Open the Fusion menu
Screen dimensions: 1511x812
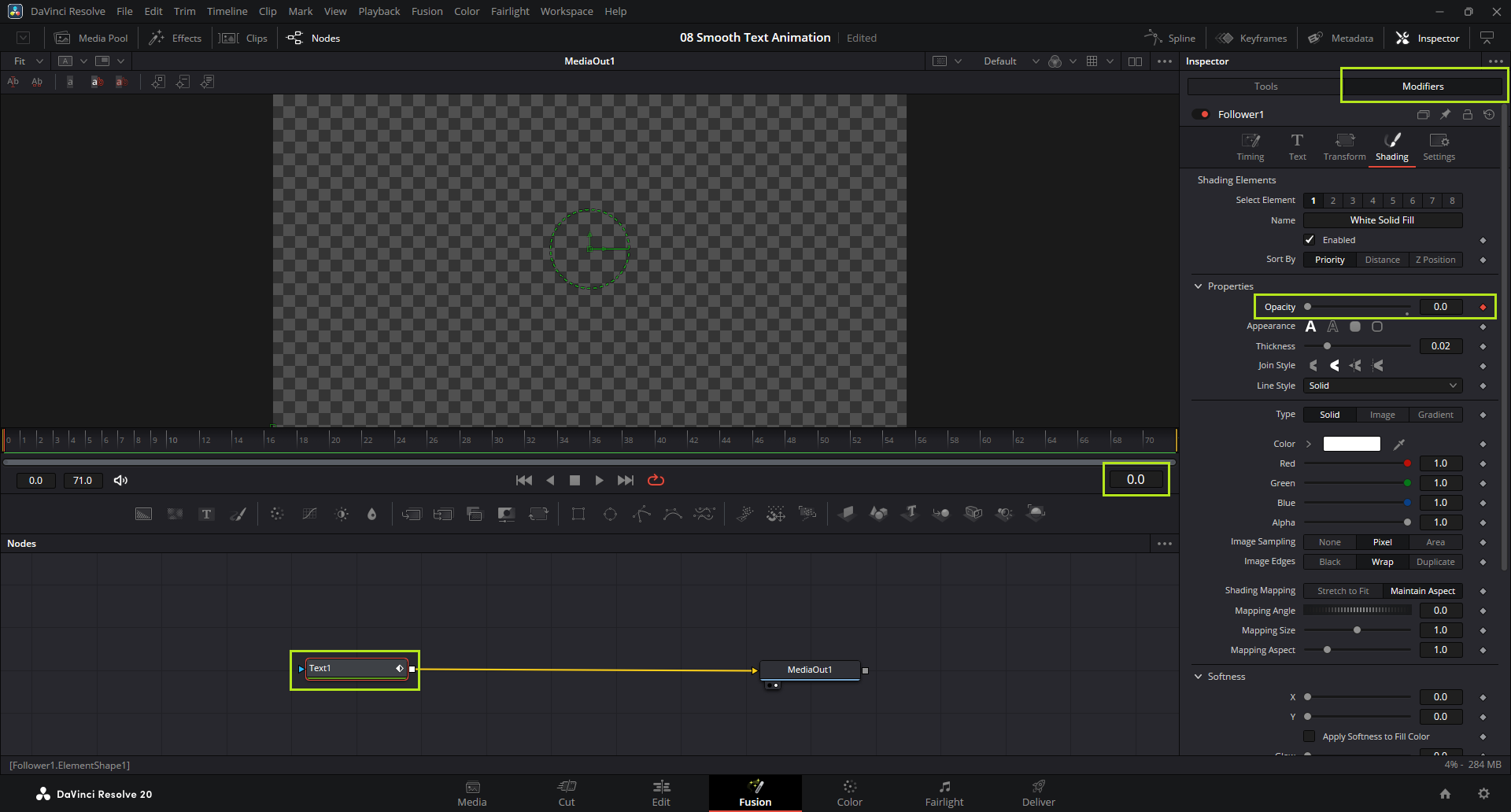coord(427,11)
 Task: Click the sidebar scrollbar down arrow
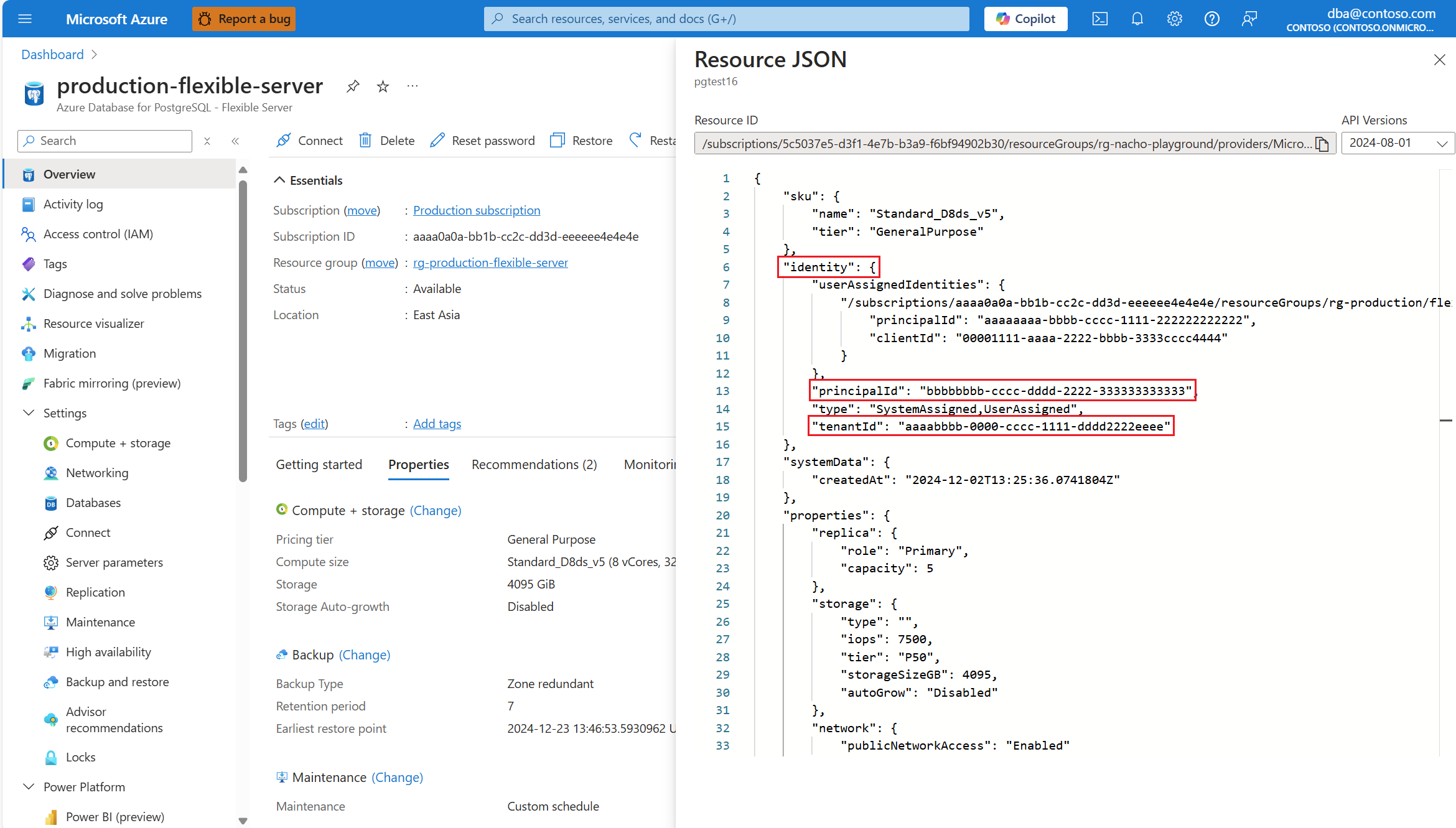[243, 821]
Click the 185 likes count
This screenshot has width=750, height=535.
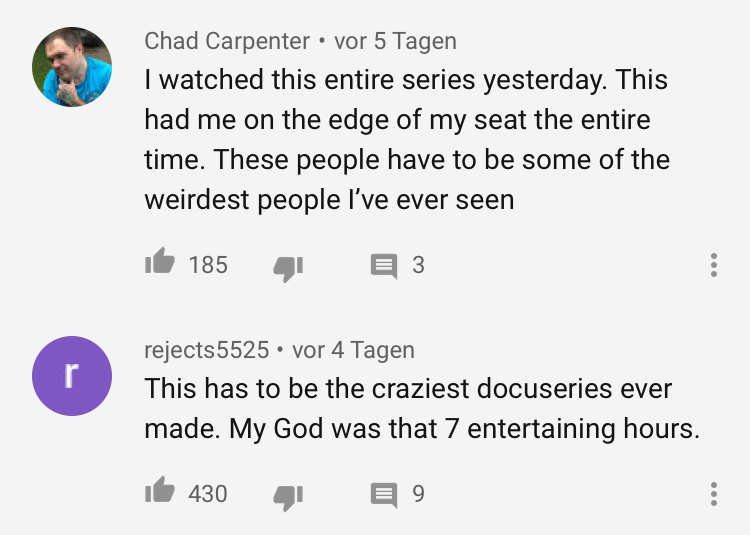tap(208, 265)
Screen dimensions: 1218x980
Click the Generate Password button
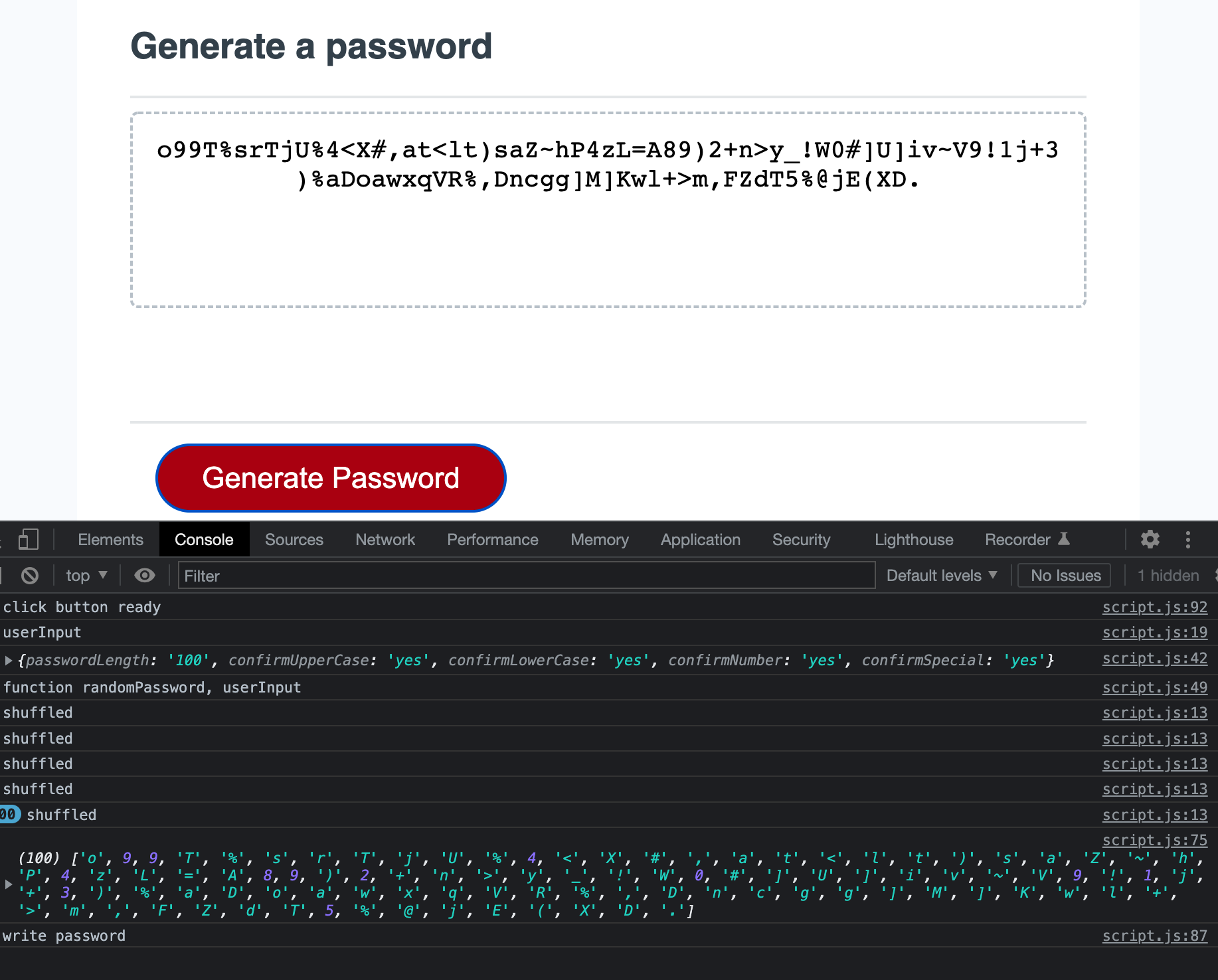point(330,477)
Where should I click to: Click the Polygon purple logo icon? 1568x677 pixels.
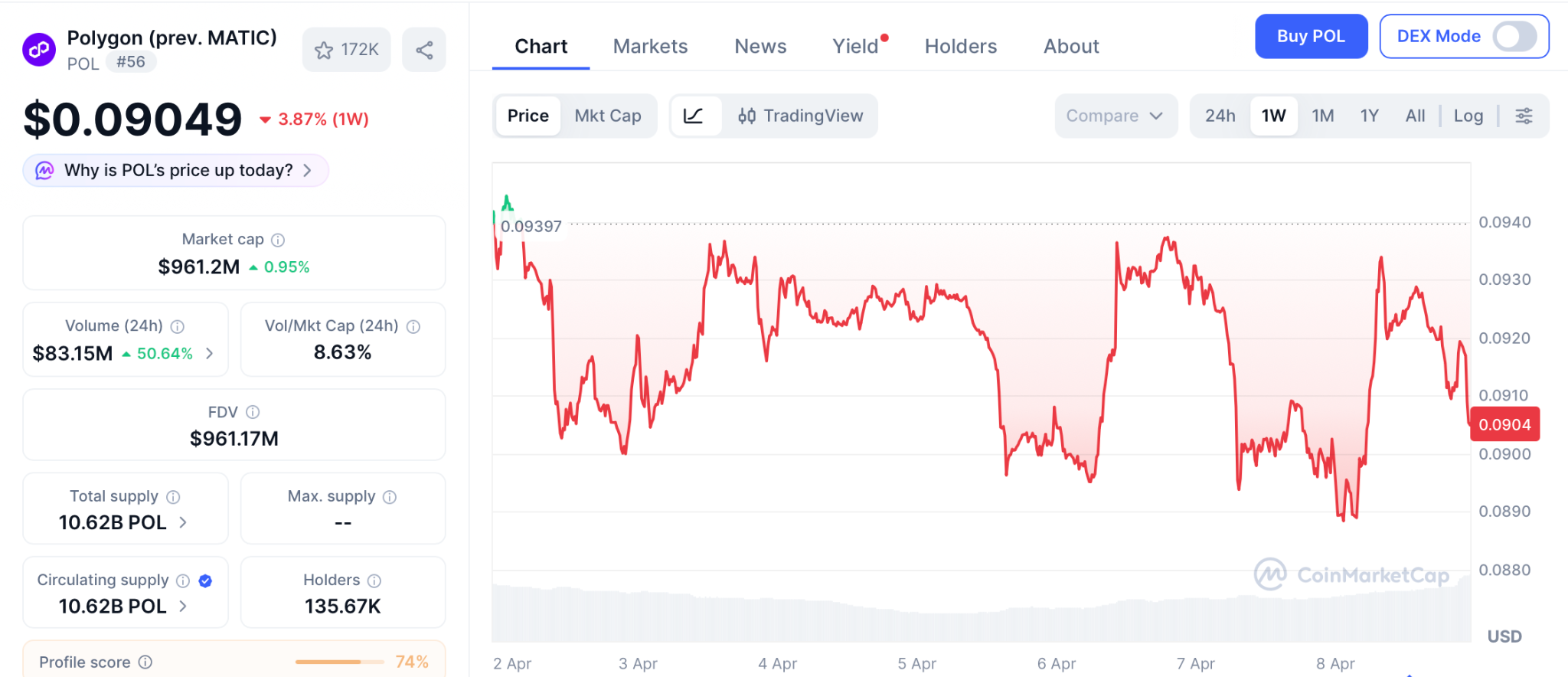pyautogui.click(x=39, y=51)
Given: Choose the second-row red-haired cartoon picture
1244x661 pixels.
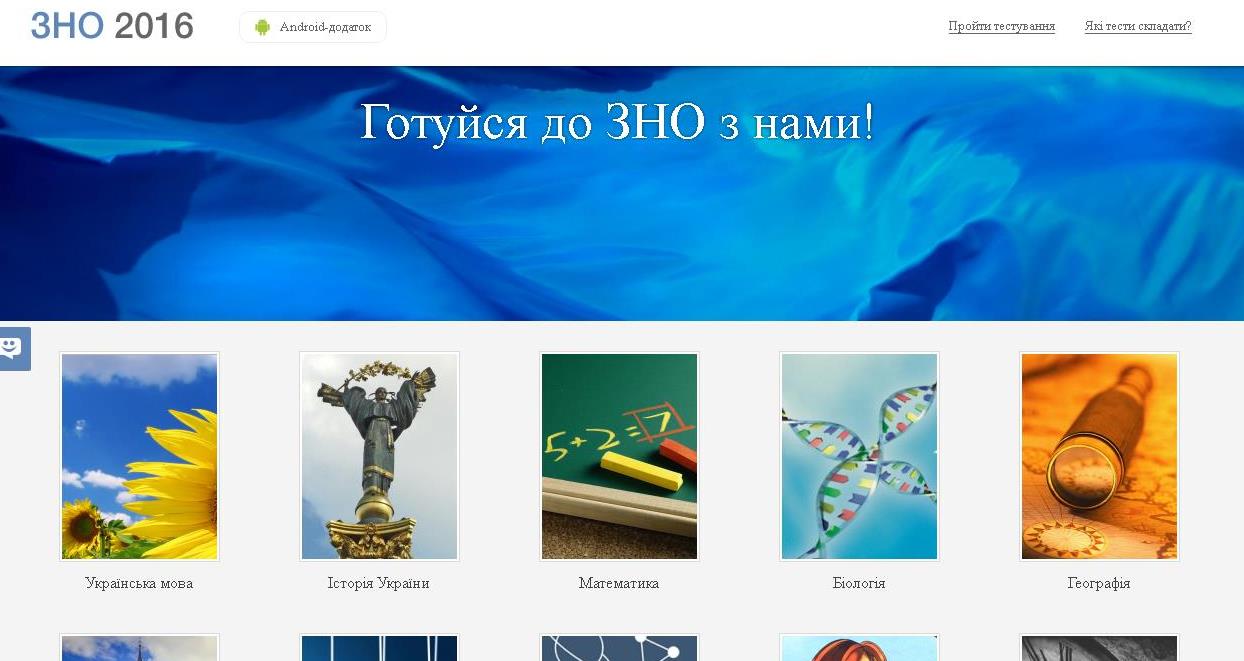Looking at the screenshot, I should pyautogui.click(x=859, y=647).
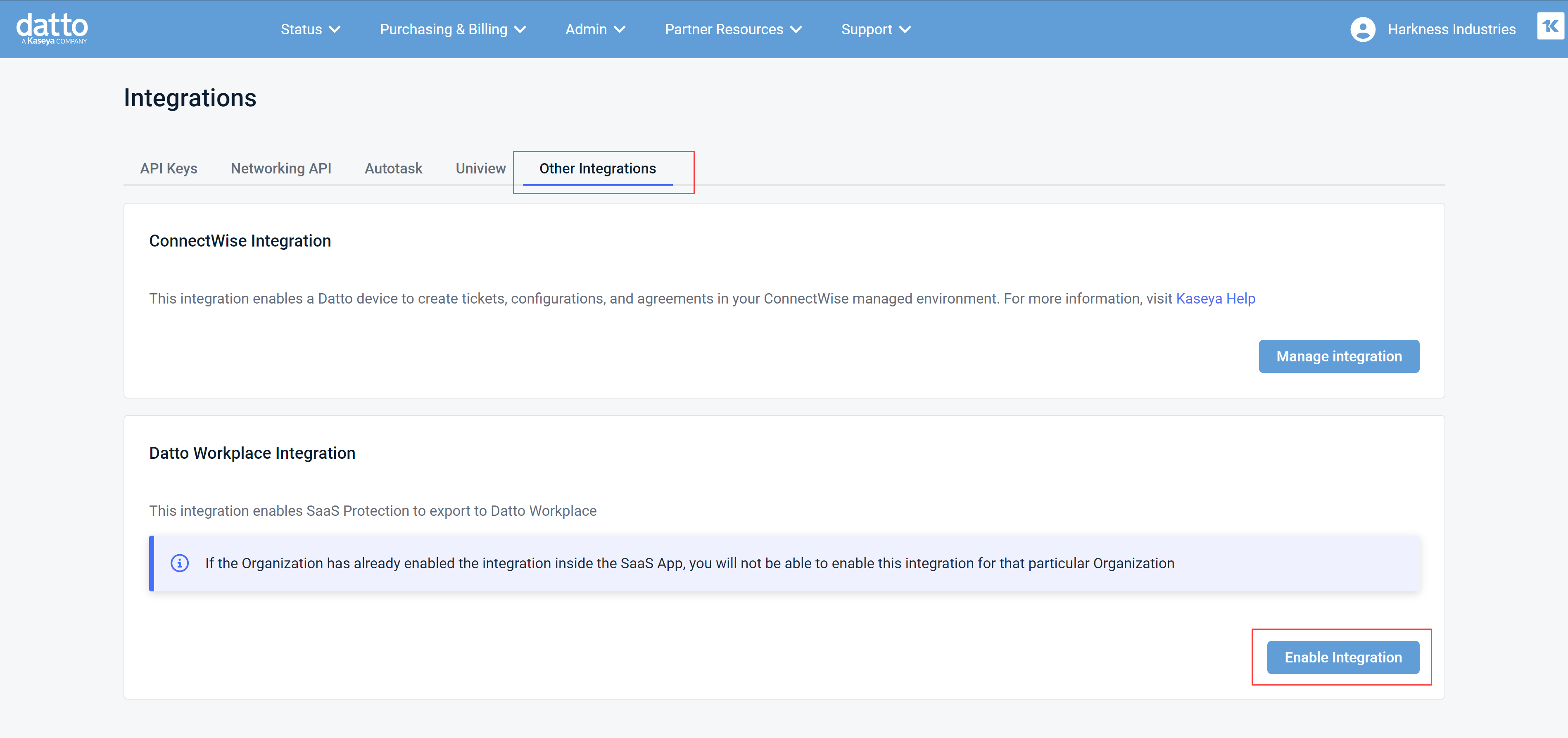Expand the Status dropdown menu

(x=311, y=29)
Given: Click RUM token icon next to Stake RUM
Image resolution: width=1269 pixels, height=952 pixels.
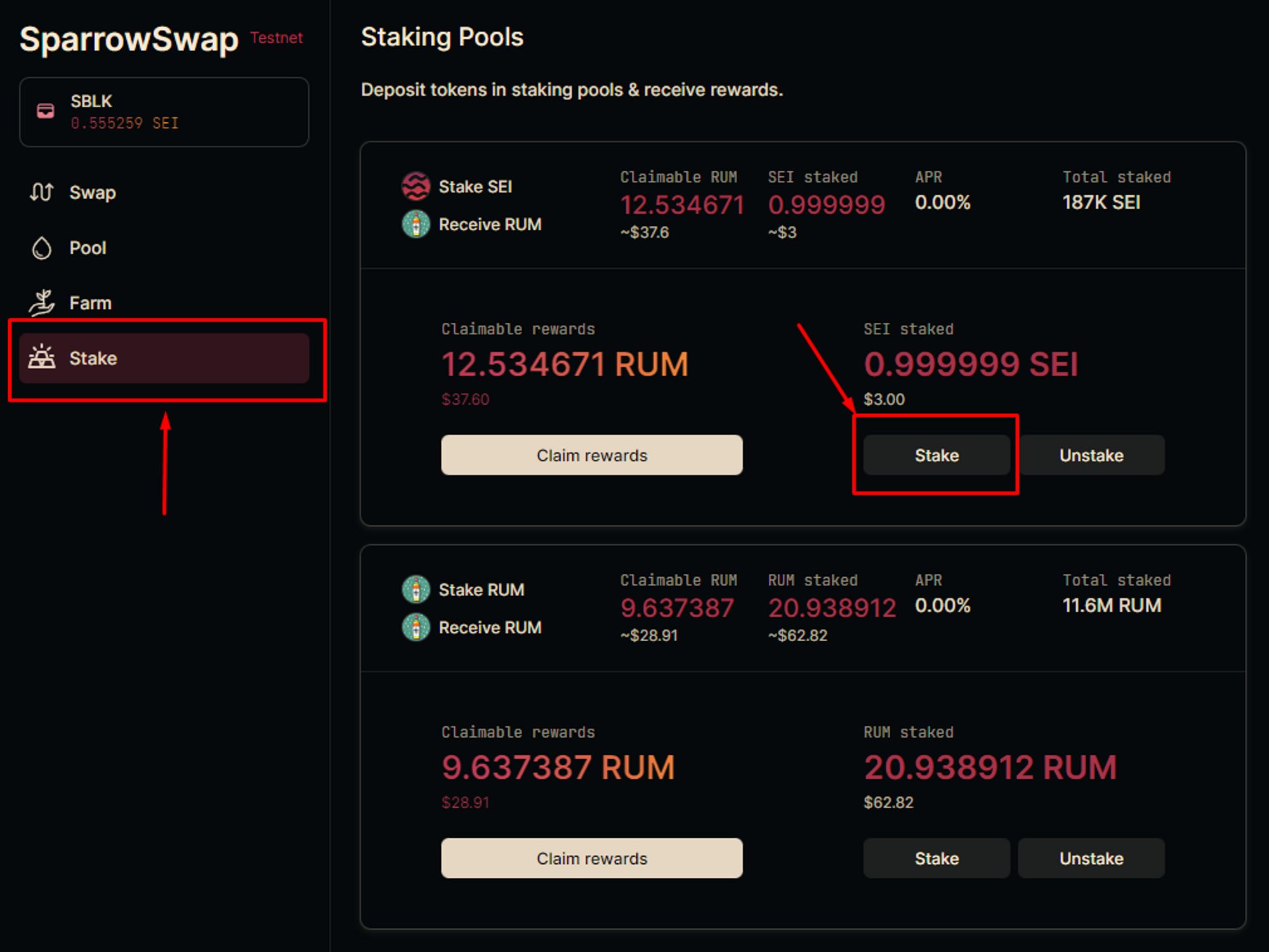Looking at the screenshot, I should (416, 590).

○ ○ ○ ○ ○

Reproduce every line of the material above verbatim, omitting the pictures.

Open the Fusion menu
Screen dimensions: 1511x812
coord(427,11)
 Task: Click the sidebar scrollbar down arrow
[243, 821]
Click the 185 likes count
This screenshot has width=750, height=535.
tap(208, 265)
Screen dimensions: 1218x980
Click the Generate Password button
point(330,477)
Where should I click to: Click the Polygon purple logo icon? 1568x677 pixels.
pyautogui.click(x=39, y=51)
Given: Choose the second-row red-haired cartoon picture
1244x661 pixels.
Looking at the screenshot, I should pyautogui.click(x=859, y=647).
Expand the Status dropdown menu

(x=311, y=29)
Given: Click RUM token icon next to Stake RUM
Image resolution: width=1269 pixels, height=952 pixels.
Looking at the screenshot, I should (416, 590).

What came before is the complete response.